<<<<
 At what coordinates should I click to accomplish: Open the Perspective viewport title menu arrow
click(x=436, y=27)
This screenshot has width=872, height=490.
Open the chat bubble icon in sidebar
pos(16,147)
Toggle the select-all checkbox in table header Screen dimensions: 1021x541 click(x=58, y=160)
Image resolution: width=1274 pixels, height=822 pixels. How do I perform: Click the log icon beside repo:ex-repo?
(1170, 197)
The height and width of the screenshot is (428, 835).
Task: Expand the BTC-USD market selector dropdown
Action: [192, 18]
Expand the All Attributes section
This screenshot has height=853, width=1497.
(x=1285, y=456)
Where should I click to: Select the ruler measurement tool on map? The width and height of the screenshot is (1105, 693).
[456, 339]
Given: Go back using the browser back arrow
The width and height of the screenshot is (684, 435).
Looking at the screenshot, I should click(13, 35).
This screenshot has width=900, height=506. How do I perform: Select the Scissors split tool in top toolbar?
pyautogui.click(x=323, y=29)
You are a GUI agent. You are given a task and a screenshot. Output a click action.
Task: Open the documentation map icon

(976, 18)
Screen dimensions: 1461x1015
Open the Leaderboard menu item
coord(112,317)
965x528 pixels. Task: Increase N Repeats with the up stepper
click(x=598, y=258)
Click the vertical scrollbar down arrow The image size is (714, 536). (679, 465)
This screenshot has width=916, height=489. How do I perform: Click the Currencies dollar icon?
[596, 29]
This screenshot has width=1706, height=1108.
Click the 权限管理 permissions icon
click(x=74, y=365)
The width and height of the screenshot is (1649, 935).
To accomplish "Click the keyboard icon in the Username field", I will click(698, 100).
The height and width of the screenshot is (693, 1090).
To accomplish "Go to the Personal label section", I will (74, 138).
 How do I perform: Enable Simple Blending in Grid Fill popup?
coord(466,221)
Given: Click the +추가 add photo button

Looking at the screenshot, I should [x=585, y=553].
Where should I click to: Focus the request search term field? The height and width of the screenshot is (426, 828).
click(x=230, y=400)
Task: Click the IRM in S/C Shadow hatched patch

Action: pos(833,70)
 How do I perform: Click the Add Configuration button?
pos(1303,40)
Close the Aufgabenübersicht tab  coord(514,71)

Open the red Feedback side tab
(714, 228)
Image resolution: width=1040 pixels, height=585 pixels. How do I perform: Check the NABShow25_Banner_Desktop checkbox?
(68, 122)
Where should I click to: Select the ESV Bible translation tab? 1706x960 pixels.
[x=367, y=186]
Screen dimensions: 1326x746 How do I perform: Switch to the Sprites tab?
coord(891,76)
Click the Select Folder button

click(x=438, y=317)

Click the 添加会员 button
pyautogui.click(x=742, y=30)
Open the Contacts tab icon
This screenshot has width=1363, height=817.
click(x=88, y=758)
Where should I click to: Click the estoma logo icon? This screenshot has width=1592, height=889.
>>>>
**Required work**
Copy each line of the records containing the string "section".

**Task solution**
Expand the All Attributes section
To accomplish "Go to the Personal label section", I will (74, 138).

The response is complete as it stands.